(WHAT IS REQUIRED) Copy the records below exactly.

(MATERIAL SHOWN)
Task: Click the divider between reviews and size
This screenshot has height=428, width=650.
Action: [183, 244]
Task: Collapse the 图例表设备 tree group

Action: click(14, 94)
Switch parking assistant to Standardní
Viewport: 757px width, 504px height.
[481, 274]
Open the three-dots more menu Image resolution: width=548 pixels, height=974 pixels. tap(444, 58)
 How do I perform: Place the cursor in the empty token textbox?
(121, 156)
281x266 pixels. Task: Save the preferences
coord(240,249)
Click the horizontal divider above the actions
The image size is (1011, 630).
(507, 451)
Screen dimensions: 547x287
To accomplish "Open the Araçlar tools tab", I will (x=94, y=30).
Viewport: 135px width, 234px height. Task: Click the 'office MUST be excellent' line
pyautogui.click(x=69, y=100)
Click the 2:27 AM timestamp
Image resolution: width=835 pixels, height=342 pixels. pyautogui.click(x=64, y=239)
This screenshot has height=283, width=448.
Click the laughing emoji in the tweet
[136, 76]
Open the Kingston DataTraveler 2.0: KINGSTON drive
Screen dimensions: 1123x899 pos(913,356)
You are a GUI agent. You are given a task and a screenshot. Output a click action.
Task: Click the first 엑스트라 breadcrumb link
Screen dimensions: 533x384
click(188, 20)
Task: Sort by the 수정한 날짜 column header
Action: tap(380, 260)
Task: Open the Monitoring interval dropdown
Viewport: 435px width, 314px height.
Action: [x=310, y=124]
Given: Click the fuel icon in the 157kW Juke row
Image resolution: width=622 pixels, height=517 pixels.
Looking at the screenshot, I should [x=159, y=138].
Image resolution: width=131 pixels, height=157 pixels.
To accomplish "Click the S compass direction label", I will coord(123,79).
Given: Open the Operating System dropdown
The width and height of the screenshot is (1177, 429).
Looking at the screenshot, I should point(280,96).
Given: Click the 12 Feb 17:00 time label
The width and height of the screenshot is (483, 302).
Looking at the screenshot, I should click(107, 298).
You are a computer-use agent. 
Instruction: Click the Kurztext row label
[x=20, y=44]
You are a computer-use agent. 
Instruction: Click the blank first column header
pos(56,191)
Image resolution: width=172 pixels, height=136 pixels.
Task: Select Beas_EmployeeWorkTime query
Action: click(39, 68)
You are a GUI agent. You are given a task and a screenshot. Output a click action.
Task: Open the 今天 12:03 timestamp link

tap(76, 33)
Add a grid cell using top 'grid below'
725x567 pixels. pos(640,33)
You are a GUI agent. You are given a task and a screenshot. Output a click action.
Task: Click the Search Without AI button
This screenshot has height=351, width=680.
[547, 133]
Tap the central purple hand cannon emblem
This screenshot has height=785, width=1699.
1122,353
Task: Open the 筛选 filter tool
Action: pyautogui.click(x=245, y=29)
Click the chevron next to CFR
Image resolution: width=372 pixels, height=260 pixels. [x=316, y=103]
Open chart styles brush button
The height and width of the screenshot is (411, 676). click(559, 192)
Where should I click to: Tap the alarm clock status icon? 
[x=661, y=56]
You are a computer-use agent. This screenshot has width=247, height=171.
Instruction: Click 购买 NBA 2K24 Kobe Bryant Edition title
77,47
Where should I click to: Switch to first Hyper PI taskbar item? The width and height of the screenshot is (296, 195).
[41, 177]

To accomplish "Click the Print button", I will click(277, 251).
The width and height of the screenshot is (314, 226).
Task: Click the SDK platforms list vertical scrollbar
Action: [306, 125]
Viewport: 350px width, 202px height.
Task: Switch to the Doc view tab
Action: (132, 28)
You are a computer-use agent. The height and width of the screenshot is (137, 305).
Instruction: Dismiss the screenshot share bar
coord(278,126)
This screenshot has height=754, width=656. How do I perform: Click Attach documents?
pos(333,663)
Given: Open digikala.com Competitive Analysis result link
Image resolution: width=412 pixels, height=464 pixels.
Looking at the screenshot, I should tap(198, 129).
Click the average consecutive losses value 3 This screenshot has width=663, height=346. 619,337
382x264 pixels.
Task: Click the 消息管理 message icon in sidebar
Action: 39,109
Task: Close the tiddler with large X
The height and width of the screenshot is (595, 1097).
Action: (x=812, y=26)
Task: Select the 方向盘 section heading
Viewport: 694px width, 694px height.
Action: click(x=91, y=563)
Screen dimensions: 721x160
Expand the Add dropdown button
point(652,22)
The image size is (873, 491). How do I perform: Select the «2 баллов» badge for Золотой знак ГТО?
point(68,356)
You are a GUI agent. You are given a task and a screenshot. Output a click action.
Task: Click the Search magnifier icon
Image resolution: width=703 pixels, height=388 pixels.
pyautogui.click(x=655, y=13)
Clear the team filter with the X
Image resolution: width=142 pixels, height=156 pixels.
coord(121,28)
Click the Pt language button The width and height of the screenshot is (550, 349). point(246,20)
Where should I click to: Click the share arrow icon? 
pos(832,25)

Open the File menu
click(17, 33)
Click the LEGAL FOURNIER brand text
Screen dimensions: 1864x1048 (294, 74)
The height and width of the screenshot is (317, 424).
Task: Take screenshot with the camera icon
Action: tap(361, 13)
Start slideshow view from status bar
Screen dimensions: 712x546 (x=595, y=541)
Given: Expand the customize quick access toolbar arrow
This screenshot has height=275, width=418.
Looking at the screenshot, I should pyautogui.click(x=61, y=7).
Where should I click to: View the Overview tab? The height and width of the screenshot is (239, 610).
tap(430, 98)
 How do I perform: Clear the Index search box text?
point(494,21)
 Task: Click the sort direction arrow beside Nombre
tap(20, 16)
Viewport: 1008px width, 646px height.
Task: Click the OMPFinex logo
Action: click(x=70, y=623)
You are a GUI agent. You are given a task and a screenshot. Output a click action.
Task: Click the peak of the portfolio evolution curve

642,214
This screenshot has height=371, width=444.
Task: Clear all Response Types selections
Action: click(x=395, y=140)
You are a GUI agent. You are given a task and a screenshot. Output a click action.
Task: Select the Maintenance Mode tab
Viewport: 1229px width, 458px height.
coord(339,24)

(SOLUTION)
Task: Click the divider between reviews and size
This screenshot has height=428, width=650.
Action: [183, 244]
Task: Collapse the 图例表设备 tree group

Action: click(14, 94)
Switch parking assistant to Standardní
Viewport: 757px width, 504px height.
[481, 274]
Open the three-dots more menu Image resolution: width=548 pixels, height=974 pixels. tap(444, 58)
 How do I perform: Place the cursor in the empty token textbox?
(121, 156)
281x266 pixels. Task: Save the preferences
coord(240,249)
Click the horizontal divider above the actions
The image size is (1011, 630).
(507, 451)
Screen dimensions: 547x287
To accomplish "Open the Araçlar tools tab", I will (x=94, y=30).
Viewport: 135px width, 234px height. Task: Click the 'office MUST be excellent' line
pyautogui.click(x=69, y=100)
Click the 2:27 AM timestamp
Image resolution: width=835 pixels, height=342 pixels. pyautogui.click(x=64, y=239)
This screenshot has height=283, width=448.
Click the laughing emoji in the tweet
[136, 76]
Open the Kingston DataTraveler 2.0: KINGSTON drive
Screen dimensions: 1123x899 pos(913,356)
You are a GUI agent. You are given a task and a screenshot. Output a click action.
Task: Click the first 엑스트라 breadcrumb link
Screen dimensions: 533x384
click(188, 20)
Task: Sort by the 수정한 날짜 column header
Action: tap(380, 260)
Task: Open the Monitoring interval dropdown
Viewport: 435px width, 314px height.
Action: [x=310, y=124]
Given: Click the fuel icon in the 157kW Juke row
Image resolution: width=622 pixels, height=517 pixels.
Looking at the screenshot, I should [x=159, y=138].
Image resolution: width=131 pixels, height=157 pixels.
To accomplish "Click the S compass direction label", I will coord(123,79).
Given: Open the Operating System dropdown
The width and height of the screenshot is (1177, 429).
Looking at the screenshot, I should point(280,96).
Given: Click the 12 Feb 17:00 time label
The width and height of the screenshot is (483, 302).
Looking at the screenshot, I should click(107, 298).
You are a computer-use agent. 
Instruction: Click the Kurztext row label
[x=20, y=44]
You are a computer-use agent. 
Instruction: Click the blank first column header
pos(56,191)
Image resolution: width=172 pixels, height=136 pixels.
Task: Select Beas_EmployeeWorkTime query
Action: click(39, 68)
You are a GUI agent. You are given a task and a screenshot. Output a click action.
Task: Open the 今天 12:03 timestamp link

tap(76, 33)
Add a grid cell using top 'grid below'
725x567 pixels. pos(640,33)
You are a GUI agent. You are given a task and a screenshot. Output a click action.
Task: Click the Search Without AI button
This screenshot has height=351, width=680.
[547, 133]
Tap the central purple hand cannon emblem
This screenshot has height=785, width=1699.
1122,353
Task: Open the 筛选 filter tool
Action: pyautogui.click(x=245, y=29)
Click the chevron next to CFR
Image resolution: width=372 pixels, height=260 pixels. [x=316, y=103]
Open chart styles brush button
The height and width of the screenshot is (411, 676). click(559, 192)
Where should I click to: Tap the alarm clock status icon? 
[x=661, y=56]
You are a computer-use agent. This screenshot has width=247, height=171.
Instruction: Click 购买 NBA 2K24 Kobe Bryant Edition title
77,47
Where should I click to: Switch to first Hyper PI taskbar item? The width and height of the screenshot is (296, 195).
[41, 177]

To accomplish "Click the Print button", I will click(277, 251).
The width and height of the screenshot is (314, 226).
Task: Click the SDK platforms list vertical scrollbar
Action: [306, 125]
Viewport: 350px width, 202px height.
Task: Switch to the Doc view tab
Action: (132, 28)
You are a computer-use agent. The height and width of the screenshot is (137, 305).
Instruction: Dismiss the screenshot share bar
coord(278,126)
This screenshot has height=754, width=656. How do I perform: Click Attach documents?
pos(333,663)
Given: Open digikala.com Competitive Analysis result link
Image resolution: width=412 pixels, height=464 pixels.
Looking at the screenshot, I should tap(198, 129).
Click the average consecutive losses value 3 This screenshot has width=663, height=346. 619,337
382x264 pixels.
Task: Click the 消息管理 message icon in sidebar
Action: 39,109
Task: Close the tiddler with large X
The height and width of the screenshot is (595, 1097).
Action: (x=812, y=26)
Task: Select the 方向盘 section heading
Viewport: 694px width, 694px height.
Action: click(x=91, y=563)
Screen dimensions: 721x160
Expand the Add dropdown button
point(652,22)
The image size is (873, 491). How do I perform: Select the «2 баллов» badge for Золотой знак ГТО?
point(68,356)
You are a GUI agent. You are given a task and a screenshot. Output a click action.
Task: Click the Search magnifier icon
Image resolution: width=703 pixels, height=388 pixels.
pyautogui.click(x=655, y=13)
Clear the team filter with the X
Image resolution: width=142 pixels, height=156 pixels.
coord(121,28)
Click the Pt language button The width and height of the screenshot is (550, 349). point(246,20)
Where should I click to: Click the share arrow icon? 
pos(832,25)

Open the File menu
click(17, 33)
Click the LEGAL FOURNIER brand text
Screen dimensions: 1864x1048 (294, 74)
The height and width of the screenshot is (317, 424).
Task: Take screenshot with the camera icon
Action: tap(361, 13)
Start slideshow view from status bar
Screen dimensions: 712x546 (x=595, y=541)
Given: Expand the customize quick access toolbar arrow
This screenshot has height=275, width=418.
Looking at the screenshot, I should pyautogui.click(x=61, y=7).
Where should I click to: View the Overview tab? The height and width of the screenshot is (239, 610).
tap(430, 98)
 How do I perform: Clear the Index search box text?
point(494,21)
 Task: Click the sort direction arrow beside Nombre
tap(20, 16)
Viewport: 1008px width, 646px height.
Task: Click the OMPFinex logo
Action: click(x=70, y=623)
You are a GUI agent. You are given a task and a screenshot. Output a click action.
Task: Click the peak of the portfolio evolution curve

642,214
This screenshot has height=371, width=444.
Task: Clear all Response Types selections
Action: click(x=395, y=140)
You are a GUI agent. You are given a task and a screenshot. Output a click action.
Task: Select the Maintenance Mode tab
Viewport: 1229px width, 458px height.
coord(339,24)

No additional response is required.